Given data
○ ○ ○ ○ ○

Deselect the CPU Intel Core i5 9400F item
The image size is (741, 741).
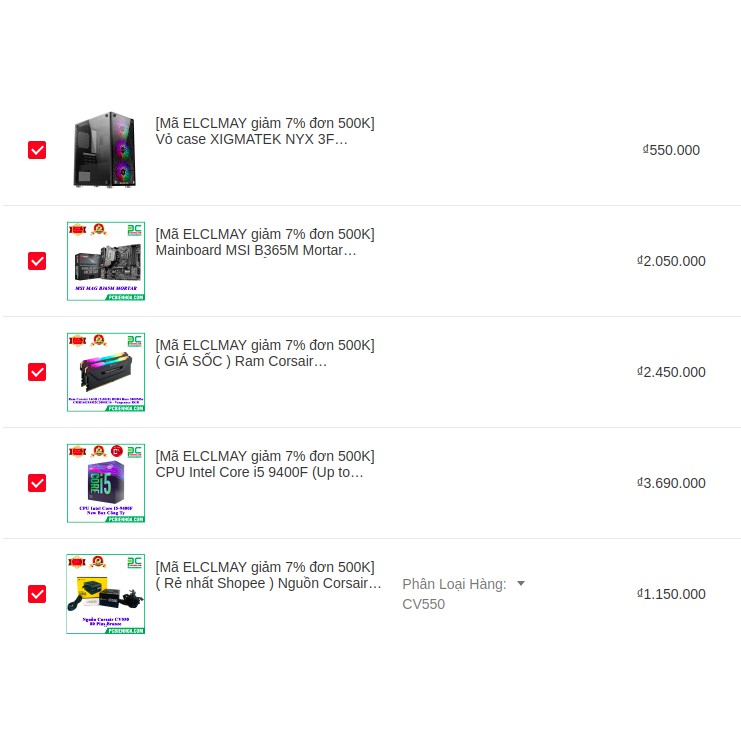coord(37,483)
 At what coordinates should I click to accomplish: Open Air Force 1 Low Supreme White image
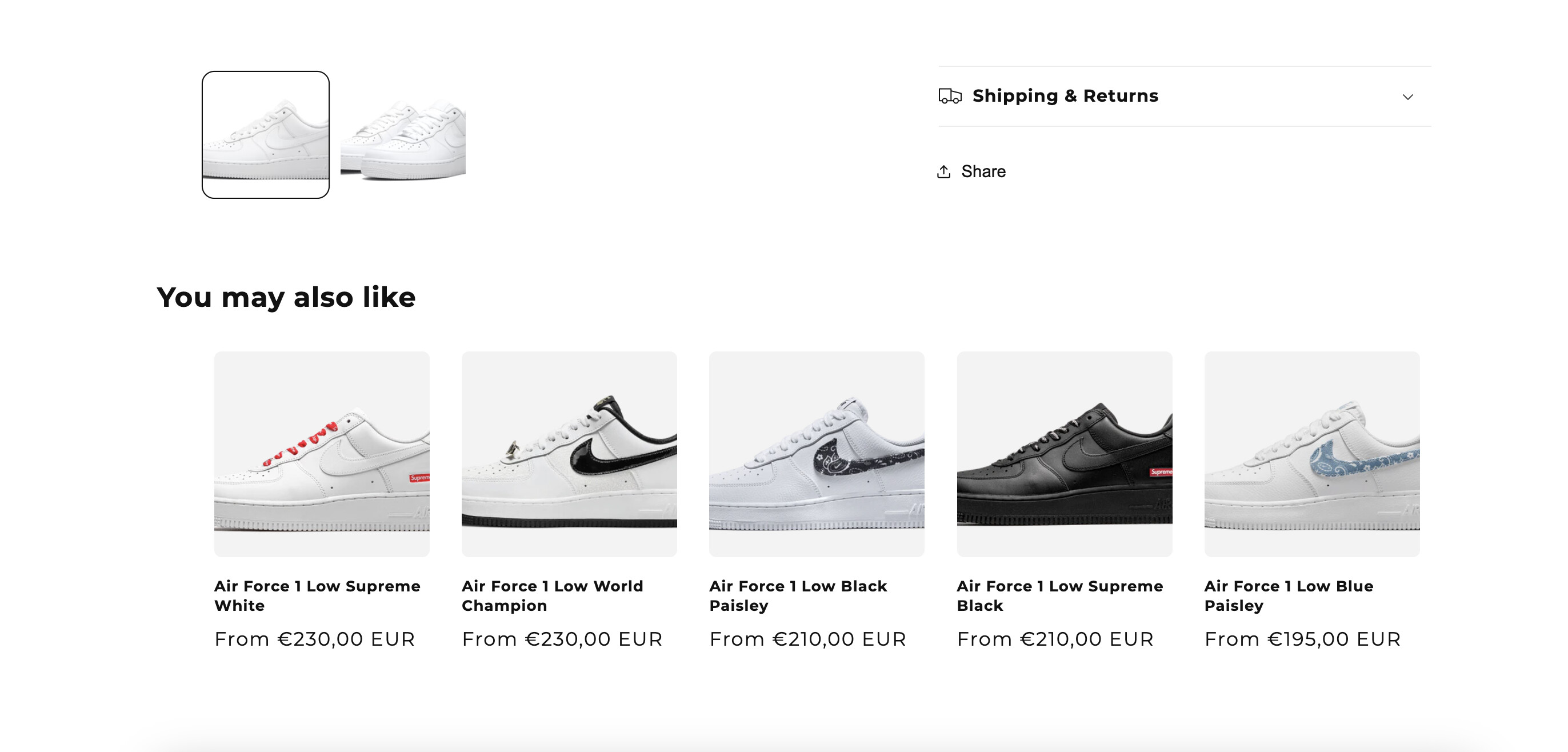click(x=321, y=454)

○ ○ ○ ○ ○

Exercise prompt
Reproduce the text of every entry above word for word, leaving out the pictures.

The solution
Deselect the CPU Intel Core i5 9400F item
The image size is (741, 741).
coord(37,483)
 At what coordinates should I click to accomplish: Open Air Force 1 Low Supreme White image
click(x=321, y=454)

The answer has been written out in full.